Task directions -
Output the records again verbatim.

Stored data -
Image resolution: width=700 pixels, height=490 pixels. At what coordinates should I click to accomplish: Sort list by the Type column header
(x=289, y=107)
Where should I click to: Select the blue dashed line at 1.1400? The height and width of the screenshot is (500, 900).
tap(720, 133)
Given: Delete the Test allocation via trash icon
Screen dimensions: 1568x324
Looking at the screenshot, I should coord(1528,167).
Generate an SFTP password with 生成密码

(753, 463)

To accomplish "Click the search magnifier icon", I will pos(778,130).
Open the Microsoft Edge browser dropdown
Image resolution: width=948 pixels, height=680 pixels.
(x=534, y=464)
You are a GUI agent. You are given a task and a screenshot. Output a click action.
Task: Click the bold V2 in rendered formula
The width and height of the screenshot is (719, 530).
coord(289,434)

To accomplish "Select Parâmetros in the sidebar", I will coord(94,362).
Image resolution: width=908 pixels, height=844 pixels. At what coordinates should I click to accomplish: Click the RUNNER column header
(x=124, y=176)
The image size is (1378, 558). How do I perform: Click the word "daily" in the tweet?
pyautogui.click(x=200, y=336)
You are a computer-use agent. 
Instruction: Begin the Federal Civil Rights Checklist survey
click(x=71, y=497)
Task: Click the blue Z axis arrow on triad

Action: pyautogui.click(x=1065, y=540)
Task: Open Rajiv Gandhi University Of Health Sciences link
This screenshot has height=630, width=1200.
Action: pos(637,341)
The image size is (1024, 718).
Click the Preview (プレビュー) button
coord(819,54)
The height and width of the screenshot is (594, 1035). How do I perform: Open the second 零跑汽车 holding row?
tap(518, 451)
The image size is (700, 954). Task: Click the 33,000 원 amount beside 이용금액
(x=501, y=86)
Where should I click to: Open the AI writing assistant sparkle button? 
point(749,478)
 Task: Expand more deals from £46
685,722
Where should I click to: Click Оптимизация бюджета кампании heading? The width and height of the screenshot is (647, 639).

Response for this exercise -
Image resolution: width=700 pixels, height=490 pixels. At what coordinates should I click to accomplish: Sort list by the Type column header
(x=289, y=107)
Where should I click to: Select the blue dashed line at 1.1400? The height and width of the screenshot is (500, 900).
tap(720, 133)
Given: Delete the Test allocation via trash icon
Screen dimensions: 1568x324
Looking at the screenshot, I should coord(1528,167).
Generate an SFTP password with 生成密码

(753, 463)

To accomplish "Click the search magnifier icon", I will pos(778,130).
Open the Microsoft Edge browser dropdown
Image resolution: width=948 pixels, height=680 pixels.
(x=534, y=464)
You are a GUI agent. You are given a task and a screenshot. Output a click action.
Task: Click the bold V2 in rendered formula
The width and height of the screenshot is (719, 530).
coord(289,434)

To accomplish "Select Parâmetros in the sidebar", I will coord(94,362).
Image resolution: width=908 pixels, height=844 pixels. At what coordinates should I click to accomplish: Click the RUNNER column header
(x=124, y=176)
The image size is (1378, 558). How do I perform: Click the word "daily" in the tweet?
pyautogui.click(x=200, y=336)
You are a computer-use agent. 
Instruction: Begin the Federal Civil Rights Checklist survey
click(x=71, y=497)
Task: Click the blue Z axis arrow on triad

Action: pyautogui.click(x=1065, y=540)
Task: Open Rajiv Gandhi University Of Health Sciences link
This screenshot has height=630, width=1200.
Action: pos(637,341)
The image size is (1024, 718).
Click the Preview (プレビュー) button
coord(819,54)
The height and width of the screenshot is (594, 1035). How do I perform: Open the second 零跑汽车 holding row?
tap(518, 451)
The image size is (700, 954). Task: Click the 33,000 원 amount beside 이용금액
(x=501, y=86)
Where should I click to: Open the AI writing assistant sparkle button? 
point(749,478)
 Task: Expand more deals from £46
685,722
Where should I click to: Click Оптимизация бюджета кампании heading? The width and height of the screenshot is (647, 639).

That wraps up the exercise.